Open AccessIL-10 Signaling Blockade Controls Murine West Nile Virus Infection
Author(s) -
Fengwei Bai,
Terrence Town,
Feng Qian,
Penghua Wang,
Masahito Kamanaka,
Tarah M. Connolly,
David Gate,
Ruth R. Montgomery,
Richard A. Flavell,
Erol Fikrig
Publication year - 2009
Publication title -
plos pathogens
Language(s) - English
Resource type - Journals
SCImago Journal Rank - 3.719
H-Index - 206
eISSN - 1553-7374
pISSN - 1553-7366
DOI - 10.1371/journal.ppat.1000610
Subject(s) - flavivirus , virology , blockade , biology , in vivo , immunology , pathogenesis , virus , vero cell , immunity , immune system , receptor , biochemistry , microbiology and biotechnology
West Nile virus (WNV), a mosquito-borne single-stranded RNA flavivirus, can cause significant human morbidity and mortality.
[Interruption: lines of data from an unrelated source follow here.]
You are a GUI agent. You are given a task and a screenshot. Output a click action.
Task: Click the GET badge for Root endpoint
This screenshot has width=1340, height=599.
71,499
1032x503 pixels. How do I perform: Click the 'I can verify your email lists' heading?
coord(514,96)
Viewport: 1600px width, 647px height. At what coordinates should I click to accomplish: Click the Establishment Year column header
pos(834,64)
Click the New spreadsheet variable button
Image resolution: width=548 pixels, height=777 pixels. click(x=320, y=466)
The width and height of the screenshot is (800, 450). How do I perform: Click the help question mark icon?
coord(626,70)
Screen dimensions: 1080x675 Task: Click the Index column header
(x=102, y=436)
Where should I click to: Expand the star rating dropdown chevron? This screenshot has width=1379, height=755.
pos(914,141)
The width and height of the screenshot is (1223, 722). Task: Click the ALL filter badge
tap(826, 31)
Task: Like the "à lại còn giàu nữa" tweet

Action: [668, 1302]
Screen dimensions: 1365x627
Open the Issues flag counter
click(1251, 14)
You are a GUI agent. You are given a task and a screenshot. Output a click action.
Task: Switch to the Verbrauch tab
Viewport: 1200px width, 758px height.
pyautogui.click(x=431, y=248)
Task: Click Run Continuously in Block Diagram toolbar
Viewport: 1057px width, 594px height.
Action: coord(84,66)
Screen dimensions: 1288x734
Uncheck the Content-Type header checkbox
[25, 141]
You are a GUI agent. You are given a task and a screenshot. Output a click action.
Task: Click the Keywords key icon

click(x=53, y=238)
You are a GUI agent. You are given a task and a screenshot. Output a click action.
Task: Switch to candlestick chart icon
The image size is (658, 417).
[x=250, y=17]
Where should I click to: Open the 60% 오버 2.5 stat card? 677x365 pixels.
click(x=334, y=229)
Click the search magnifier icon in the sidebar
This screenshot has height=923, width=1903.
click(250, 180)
Our data show that interleukin-10 (IL-10) is dramatically elevated both in vitro and in vivo following WNV infection. Consistent with an etiologic role of IL-10 in WNV pathogenesis, we find that WNV infection is markedly diminished in IL-10 deficient ( IL-10 −/− ) mice, and pharmacologic blockade of IL-10 signaling by IL-10 neutralizing antibody increases survival of WNV-infected mice. Increased production of antiviral cytokines in IL-10 −/− mice is associated with more efficient control of WNV infection. Moreover, CD4 + T cells produce copious amounts of IL-10, and may be an important cellular source of IL-10 during WNV infection in vivo . In conclusion, IL-10 signaling plays a negative role in immunity against WNV infection, and blockade of IL-10 signaling by genetic or pharmacologic means helps to control viral infection, suggesting a novel anti-WNV therapeutic strategy.